Night of the Werewolf
- Author: Franklin W. Dixon
- Language: English
- Series: Hardy Boys
- Genre: Detective, mystery
- Publisher: Wanderer Books, Grosset & Dunlap
- Publication date: 1979
- Publication place: United States
- Media type: Print (paperback)
- Pages: 181 pp (first edition paperback)
- ISBN: 0-448-43696-5 (first edition paperback)
- OCLC: 60346051
- Preceded by: The Sting of the Scorpion
- Followed by: Mystery of the Samurai Sword

= Night of the Werewolf =

1979 book by Franklin W. Dixon

Night of the Werewolf is the fifty-ninth volume in the original Hardy Boys series of mystery books for children and teens, published under the pseudonym Franklin W. Dixon. It was published by Wanderer Books in 1979 and by Grosset & Dunlap in 2005.

==Plot summary==
When a ferocious, wolf-life creature appears in the small town of Bayport on the night of a full moon, the Hardy boys are engaged to clear the name of a young man who has a history of werewolves in his family line is suspected.

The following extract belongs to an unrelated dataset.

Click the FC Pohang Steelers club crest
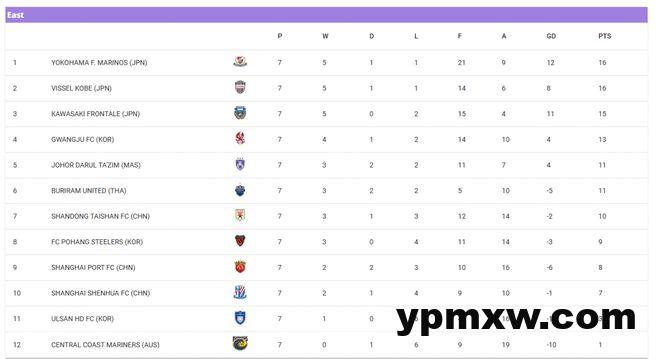660x361 pixels. 240,241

Joe barely escapes a horrible death as the young detectives solve this exciting and hair-raising mystery.

==Notes==
The original 1979 Wanderer text (and the 2005 Grosset & Dunlap printings) have the Native American servant named Pocahontas. For the Minstrel books from 1987–1996 the character's name was changed to Elizabeth.